I went to Paris as some form of escapism because I hadn’t known an existence outside of the suburban American coming-of-age. My town was Asian-and-Jewish, separatist, and rich, meaning we stuck with each other, imitating outfits on the school concrete with cheap Forever21 knockoffs while the Jewish girls got spray-tans and nose jobs before prom. Our sixth-grade class gathered in the dingy auditorium to watch Obama swear on a Bible to preserve, protect, and defend our nation’s Constitution. The president of our ideological formation was black, meaning, our lives felt light. Our own skin was worthy enough to explore, praise, and coddle. Politics were exercises in optimism — they dripped lazy and unstated in our personal lives. Sundays my sister and I drove out to Parsippany for math classes with the private-turned-corporate tutor that everyone whose mom had an active WeChat knew about. She shared a white office building with insurance companies. After, I sat by the Wawa with a cold chicken sandwich, listened to the radio, watched the boys pump gas. Weekday nights I took Python at my dad’s school in Newark; I talked with the Sri Lankan boy who could only marry brown girls, discussed his brother stuck on steroids, and when he wasn’t there, the white one from Pal Park, who said his hair was getting so long his mom thought he snuck in girls. I fucking love Koreans he’d said once, after I told him he was the first non-Korean from Pal Park I’d ever met. I had existed almost exclusively in the context of other yellow American children my first eighteen years of life, and so, my social status had been defined, from the beginning of my time in school, by how likely I was to get into an Ivy. We searched for survival instinct — perfect AMC scores and libertarians. Weeks into my stay in Paris, my adolescence felt like my own dream. No one leaves the Jerz untainted, I wrote to a friend. I remembered facts and impressions, but my adolescent world felt so far away. My language was too soft to tell anyone about it. Instead I told a coworker that separatism was good sometimes, if it made you more confident. She looked at me, said, well you learn more if you talk to other people. I nodded and smiled. Of course, I said, of course.
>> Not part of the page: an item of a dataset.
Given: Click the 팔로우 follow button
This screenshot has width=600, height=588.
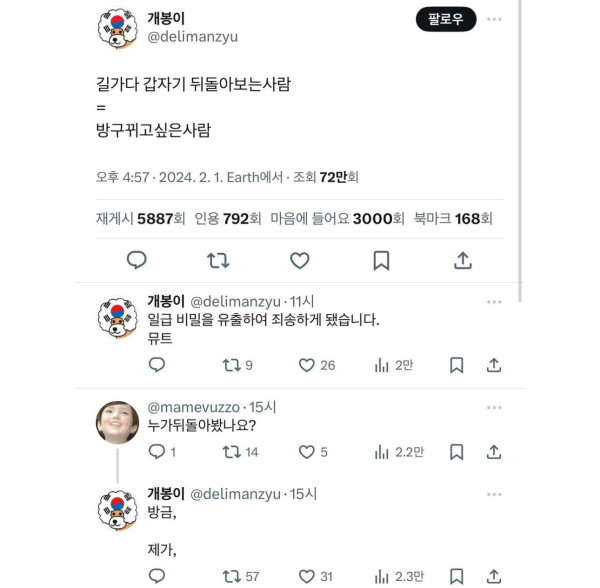Looking at the screenshot, I should [x=446, y=19].
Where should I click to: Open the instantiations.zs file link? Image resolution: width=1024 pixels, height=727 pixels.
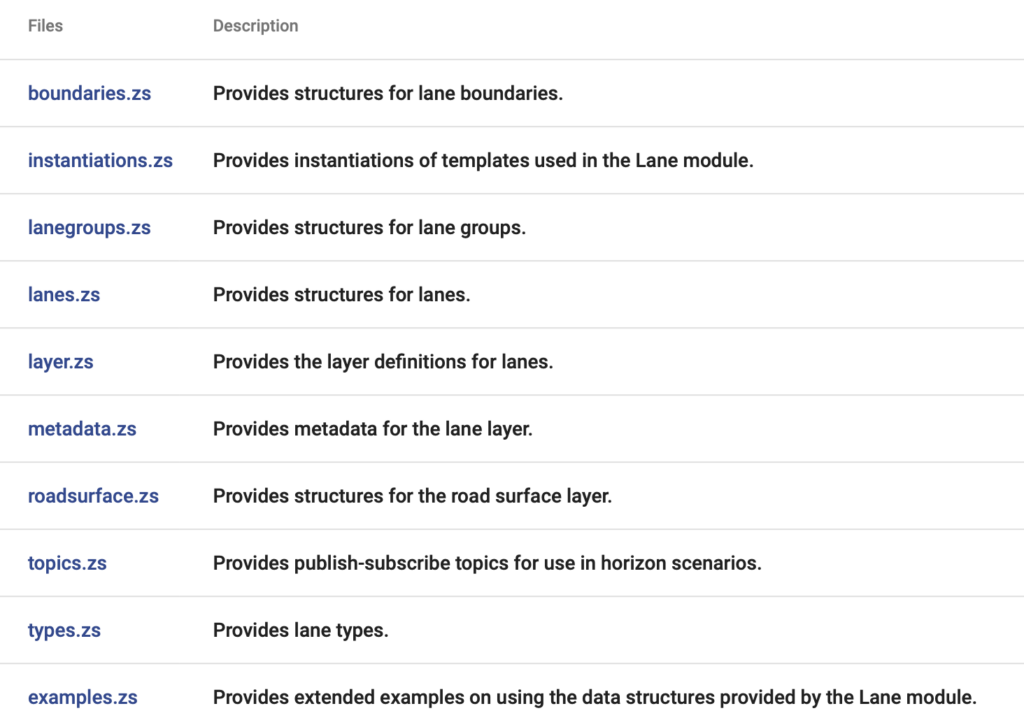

At work I took regular visits with my colleagues to the immigrant Roma settlements around Ile-de-France. The first time I did, my boss told me to meet him at Porte de Bagnolet, eight in the morning sharp, in front of the pharmacy, and when I slipped into his car, we rode an hour and a half out to Triel. It had just rained and the air was thick with mist. When we got to the camp the mud smelled like fish. Trailers filled the place neat and cuffed. Dogs ran up to cars and tugged rags with each other between mountains of old washing machines. Men crowded around one of the women workers, full-blooded Roma with the hazel eyes, dyed red hair, and a quick tongue to prove it. She told them she was going to get them jobs, and one of them lingered, asked, well how about a wife, Len, why don’t you give me a wife. We tracked mud into trailers, lazy with the clean-up, while women eyed us and carried the children. The workers attempted quick chat. I watched the same ad with a white girl in a tight black dress six times on the Romanian television. When the sky cleared, the sun hardened the earth, and the place smelled of near-lunch. I cracked open an Orangina with one of the camp boys. I watched as he turned on his car and toggled the radio. He asked me where I wanted to go while I rocked back and forth on my feet. America? he asked. I nodded, then he leaned forward to turn the volume up. If I remember the camps I’ll remember them like this. New Rihanna on the radio, summer brimming new. Kicking the dirt up, messing my new shoes. Me, switching my hair from one shoulder to the next; a boy, telling me if I just closed my eyes, I could be anywhere I wanted to be. Oh, I just had to listen.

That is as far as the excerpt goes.